En France l’histoire du chemin de fer commence en 1827 à St Etienne avec l’inauguration de la première ligne continentale. La Grande Bretagne est alors légèrement en avance. 

La création des premiers chemins de fer a suscité de nombreuses réactions qu’on juge aujourd’hui ridicule. Ainsi le train aurait gâté le lait des vaches regardant trop passer les convois, les voyageurs seraient morts étouffés dans les tunnels ou écrasés par les accélérations… Certaines villes vont même refuser d’accueillir une gare avant de raviser tardivement. En vérité beaucoup s’inquiètent de la concurrence supplémentaire qu’amène le chemin de fer. Ce n’est pas sans rappeler les manifestations contre différentes innovations que nous connaissons actuellement.

C’est donc à partir des années 1840 que l’on commence à construire massivement un réseau qui va finir par couvrir tout le pays en 1870. Les lignes et surtout les ponts marquent fortement le paysage. On n’a pas vu pareil travaux d’infrastructure depuis les aqueducs romains. 

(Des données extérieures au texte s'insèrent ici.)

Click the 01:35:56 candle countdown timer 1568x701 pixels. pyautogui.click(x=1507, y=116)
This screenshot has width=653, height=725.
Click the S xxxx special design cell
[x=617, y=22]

Toutefois il ne s’agit là que des grands axes et le réseau est densifié progressivement jusqu’à la fin du siècle. Le plan Freycinet, établi en 1879, vise à donner un accès ferroviaire à toutes les communes de France.
A partir de 1900 on entreprend la construction massive d’axes secondaires pour desservir les communautés les plus isolées. La ligne de Cerdagne ou du Train Jaune fait partie de cette génération de train à voie étroite. Elle est très semblable techniquement avec la ligne de la vallée de Chamonix. Toutes deux utilisent la traction électrique avec prise de courant sur un 3ème rail latéral issue de la technologie des métros parisiens. Elle permet de gravir sans crémaillère des pentes jusqu’à 8% (6% maxi sur la ligne de Cerdagne).

De nouvelles lignes sont construites jusque dans les années 1930 alors même que la concurrence de l’automobile se fait de plus en plus vive. Finalement la crise de 29 a raison des avatars du plan Freycinet et des lignes sont abandonnées en plein chantier. 

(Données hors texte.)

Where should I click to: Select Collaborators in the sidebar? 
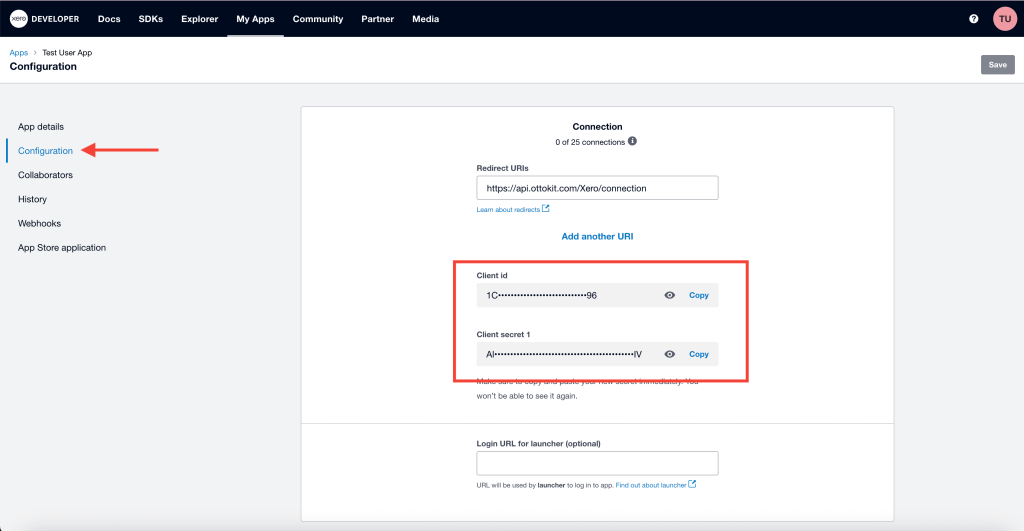click(45, 175)
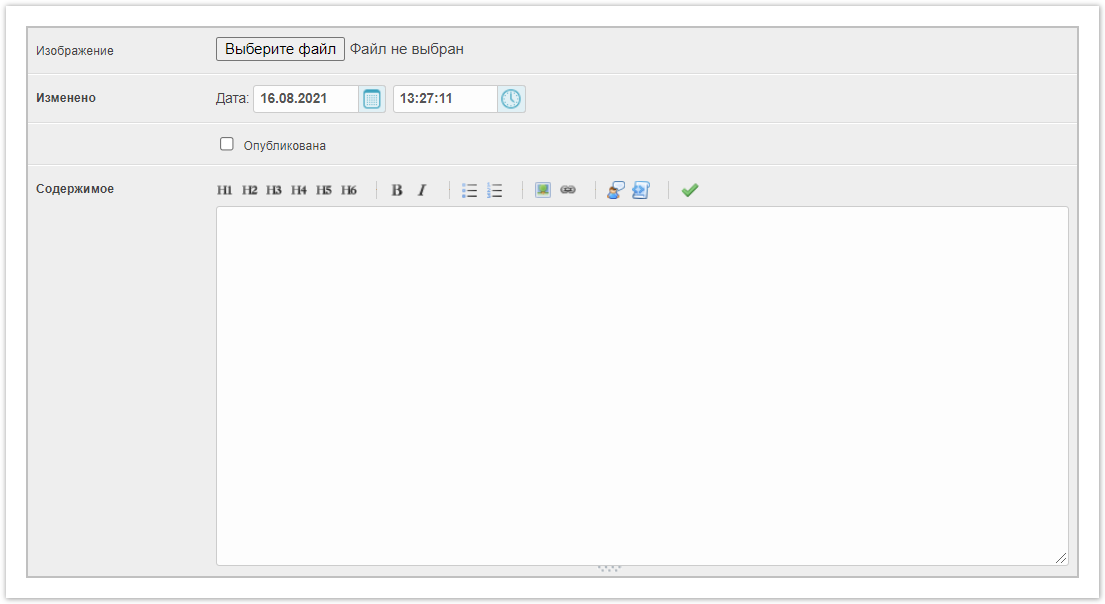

Le viaduc d’Urbès, situé sur la ligne Mulhouse / Epinal abandonnée en 1935, se dresse ainsi toujours isolé et inutile au milieu du paysage. Les talus en terre encadrant l’ouvrage n’ont pas été réalisés. On remarque d’ailleurs que sous un habillage de pierre, le pont est en béton armé.

C’est aussi à cette époque qu’une loi est votée pour freiner la concurrence des autocars qui aurait été immédiatement mortelle pour les petites lignes. C’est cette réglementation dans années 1930 que l’actuelle loi Macron doit abolir. La guerre 39-45 donne un répit au chemin de fer mais les lignes secondaires commencent à fermer massivement dans les années 1960. Le train s’avère trop rigide, trop cher et trop lent. La ligne du Train Jaune ne doit sa survie qu’à son intérêt touristique.